细胞中蛋白质的正确折叠对其发挥正常的生物学功能、维持细胞内环境的稳态具有重要作用。蛋白质错误折叠及聚集可引起癌症和神经退行性疾病等人类重大疾病。真核细胞中的分子伴侣素TRiC可以协助～10％的胞质蛋白正确折叠，其底物包括许多重要的结构性和调节性蛋白。TRiC 拥有8个不同的亚基，是最为复杂的分子伴侣素，其功能的实施与其在ATP 驱动下的构象变化密切相关。然而由于缺乏高分辨率结构信息，限制了人们对TRiC高度协同性及其特异性识别并折叠底物机制的认知。本项目将应用冷冻电镜技术，解析不同ATP状态下TRiC与代表性底物形成复合体的高分辨率三维结构，推进部分结构至近原子分辨率，以期系统性揭示TRiC识别、结合及协助底物正确折叠的结构机制，理解TRiC各亚基的结构及ATP结合能力的非对称性与其功能特异性之间的关系，进而为相关疾病的诊治提供结构和理论基础。

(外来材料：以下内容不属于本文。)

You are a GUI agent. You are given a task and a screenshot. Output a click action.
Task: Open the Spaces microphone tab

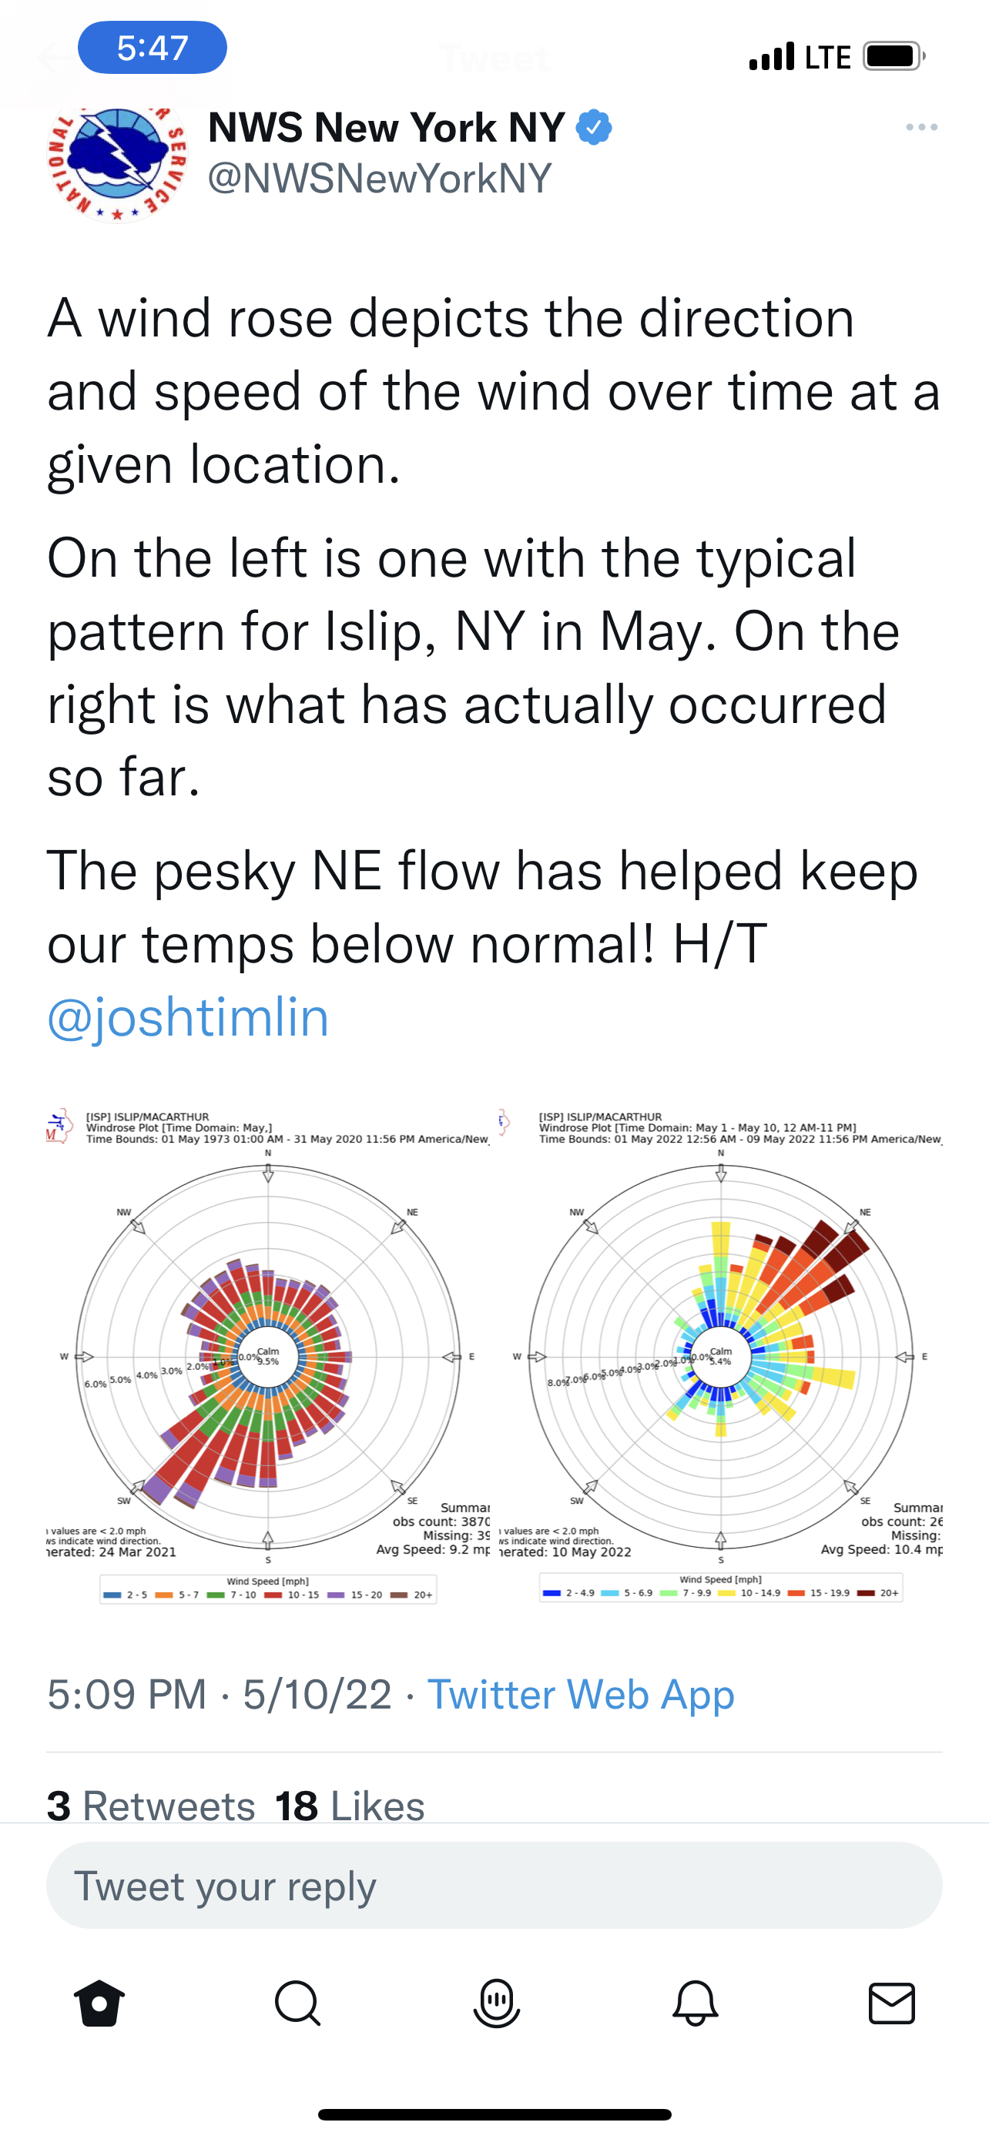(496, 2003)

真核细胞中的分子伴侣素TRiC可以协助～10％的胞质蛋白正确折叠, 其发挥正常的生物学功能对于维持细胞内环境的稳态具有重要作用。TRiC底物包括许多重要的结构性和调节性蛋白，如细胞骨架蛋白actin、tubulin, 细胞周期调节蛋白CDC20等。TRiC功能的异常与癌症和神经退行性疾病等密切相关。TRiC 有8个不同的亚基，是最为复杂的分子伴侣素，其功能的实施与其在ATP 驱动下的构象变化密切相关。由于缺乏高分辨率结构信息，TRiC的高度协同性及其特异性识别并协助底物折叠的分子机制亟待研究。本项目资助的主要研究进展如下：（1）首次捕捉到真核生物分子伴侣素TRiC逐步关环的完整构象变化空间，揭示了TRiC各亚基在ATP消耗和关环过程中的特异性机制（PNAS, 2019）；（2）发展了eGFP标签定位（YISEL）方法及亚基中位PA-NZ-1标签-抗体定位（YISPANL）方法，并应用上述方法，首次明确了TRiC各亚基在其开环结构中的定位，解决了一直以来的争议（Sci Rep, 2018a；J Mol Biol, 2018），也为其他超大分子复合体的亚基准确定位提供了新策略（Mol Cell, 2019；Sci Rep, 2018b；PNAS，accepted）；（3）首次解析了TRiC结合底物tubulin形成的复合体在ATP驱动下的系列高分辨率冷冻电镜结构，揭示了TRiC辅助底物tubulin正确折叠的完整过程和结构机制，为相关疾病的诊疗提供理论基础；（4）首次捕捉到辅助伴侣Plp2在TRiC关环过程中的动态位置迁移，观测到辅助伴侣PFD可以同时结合在TRiC的双环外入口处，为全面揭示TRiC在辅助伴侣参与下协助底物折叠的分子机制奠定结构基础；（5）系统研究了酵母以及人源TRiC单亚基同源寡聚物的成环特性及其结构和功能，揭示了TRiC的组装机制（已投稿）；（6）应邀发表两篇TRiC体系相关的研究专评及综述，并提出了本领域未来需要回答的关键科学问题（Nat Struct Mol Biol, 2017; Macromolecular Protein Complexes II, 2019）。在PNAS、Mol Cell、Sci Adv、Cell Research、Nat Comm、Cell Discovery等高水平期刊发表受本项目资助的研究论文13篇。